_Description of the task:_
In how many lines of the entries below does "agent" appear? Give only the number.

_Data excerpts:_

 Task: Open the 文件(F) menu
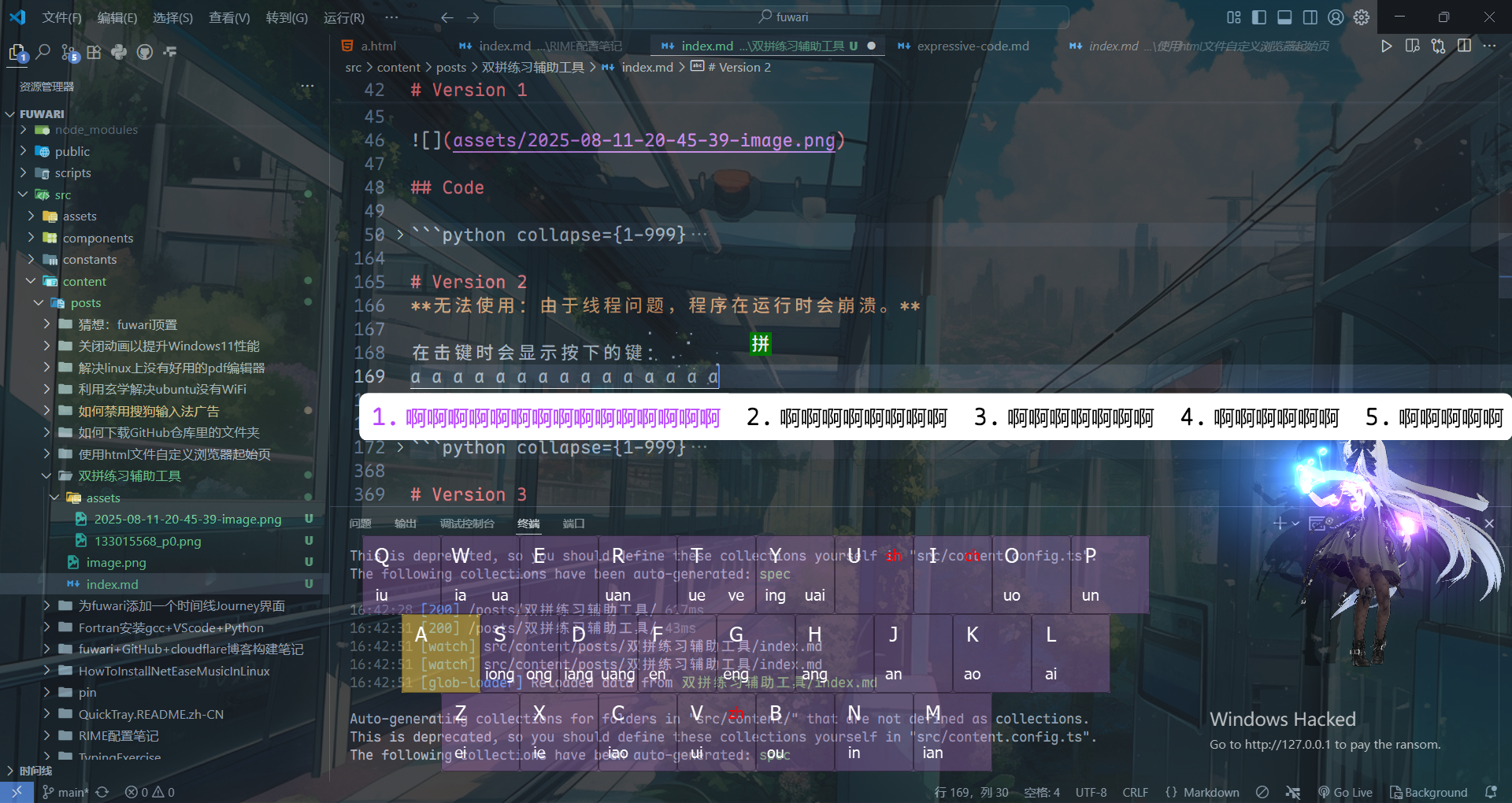(x=61, y=17)
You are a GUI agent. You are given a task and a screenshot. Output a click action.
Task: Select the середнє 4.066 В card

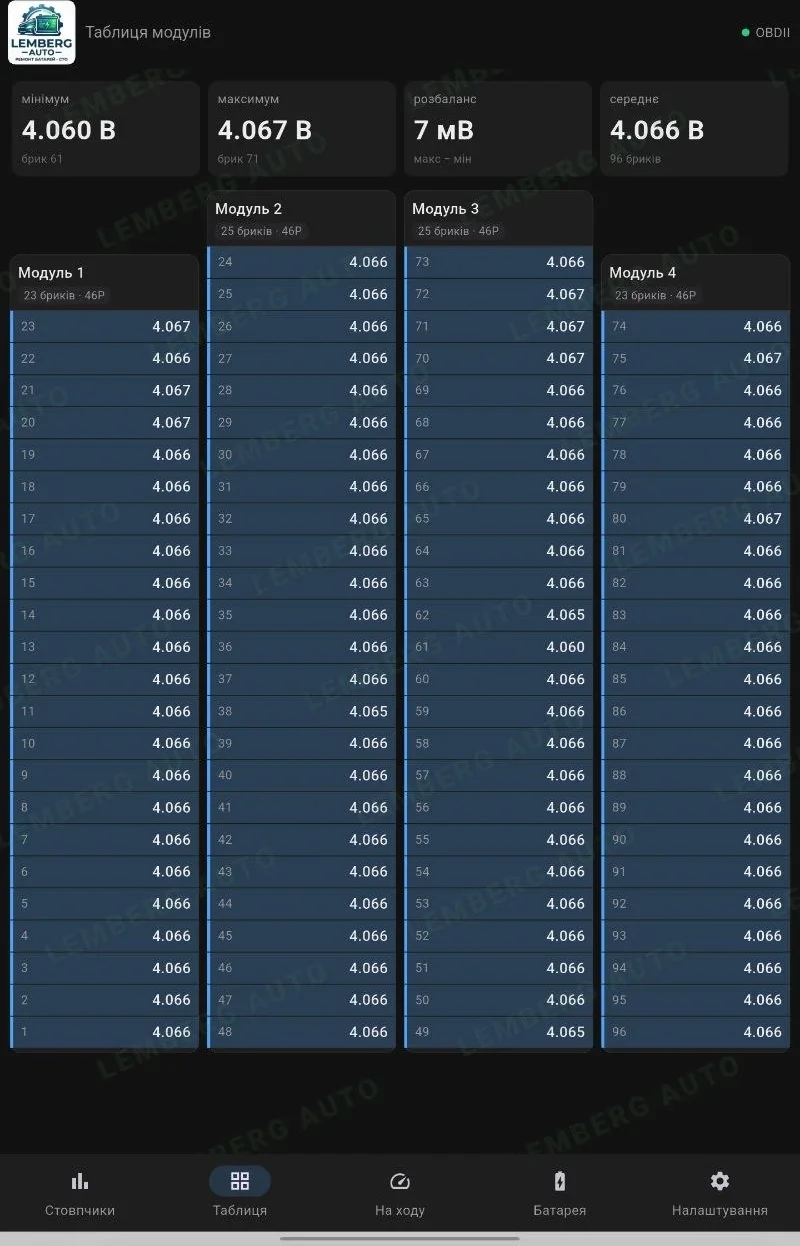coord(695,130)
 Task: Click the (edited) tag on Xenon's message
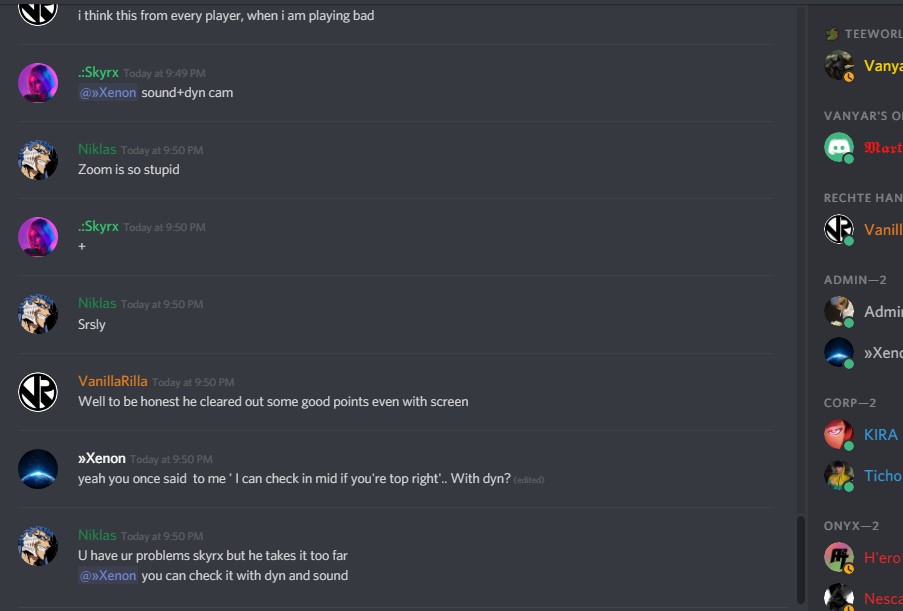[x=529, y=479]
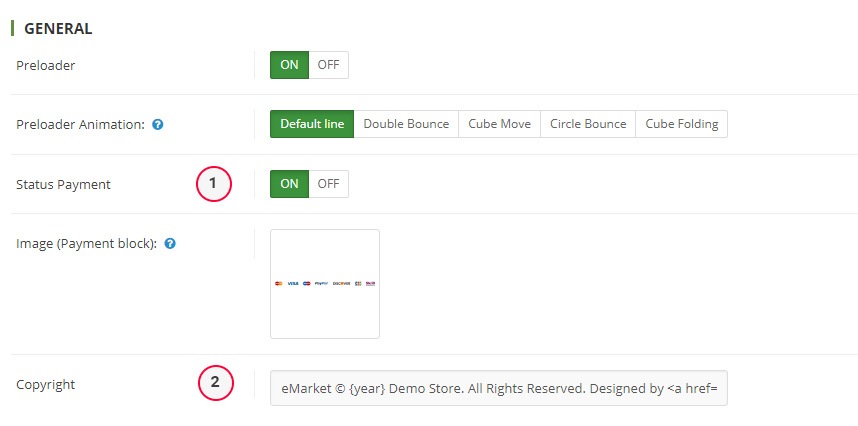Screen dimensions: 858x426
Task: Click the circled number 2 marker
Action: pyautogui.click(x=214, y=382)
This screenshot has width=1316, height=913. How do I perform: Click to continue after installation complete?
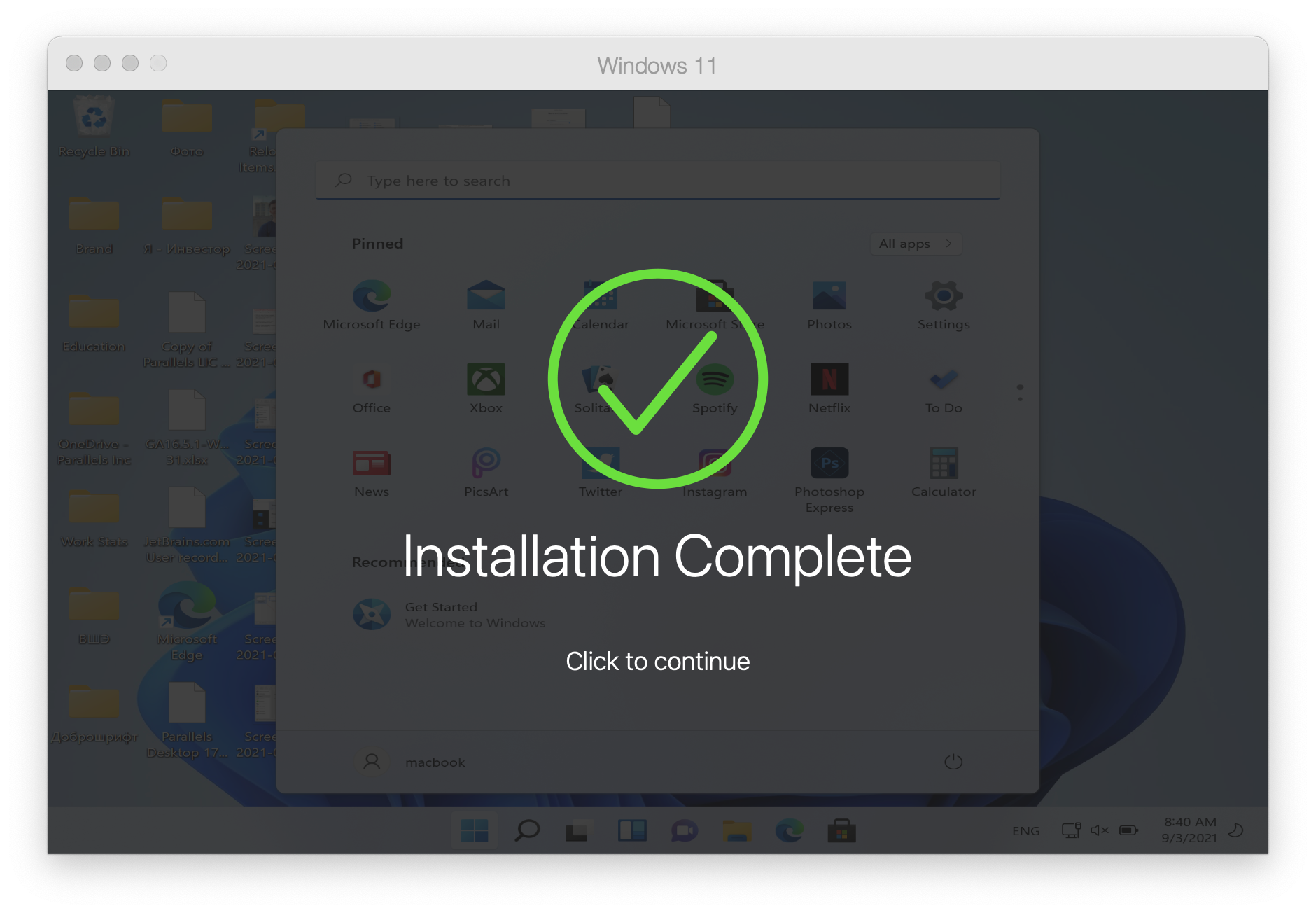pyautogui.click(x=657, y=661)

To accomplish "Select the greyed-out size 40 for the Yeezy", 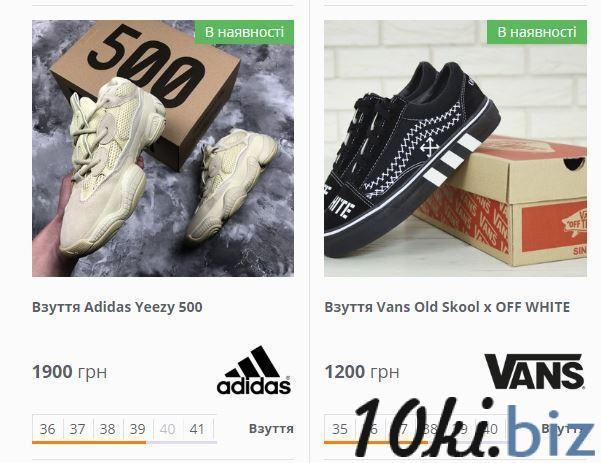I will click(x=167, y=429).
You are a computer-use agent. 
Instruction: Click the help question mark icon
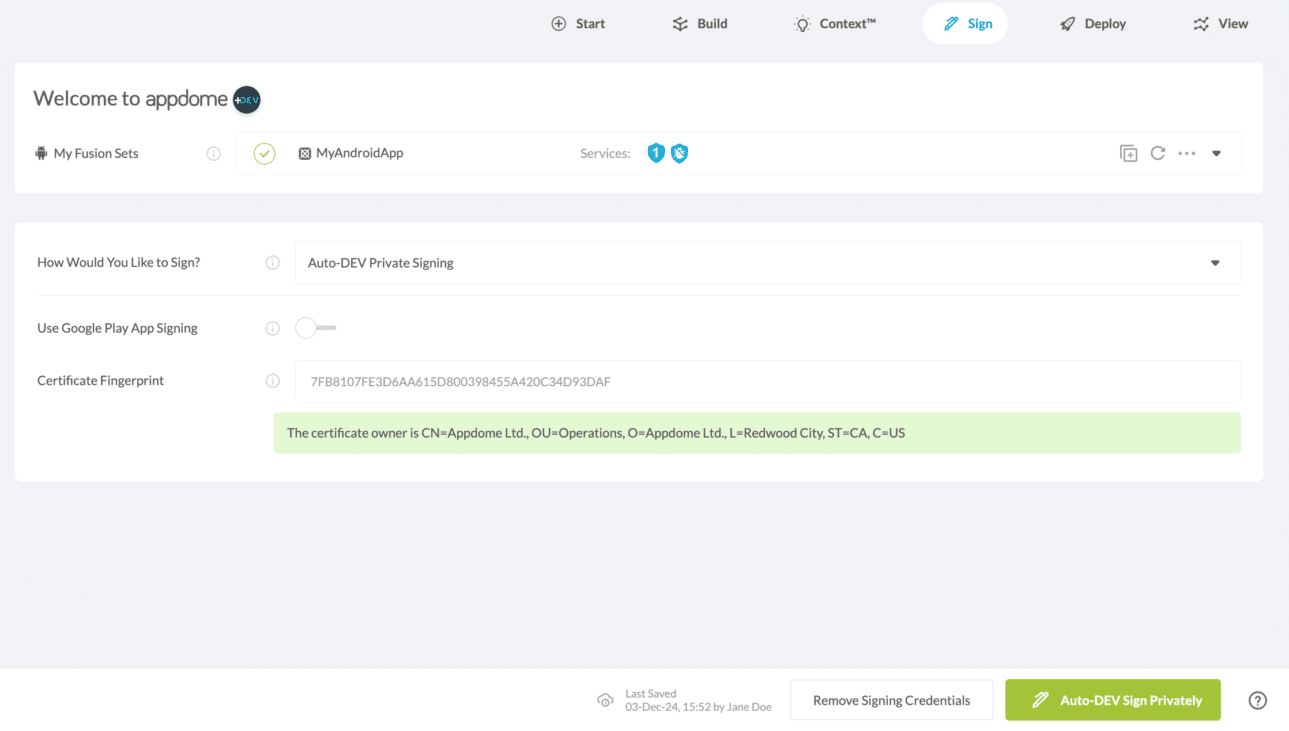point(1257,700)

_Response below:_
2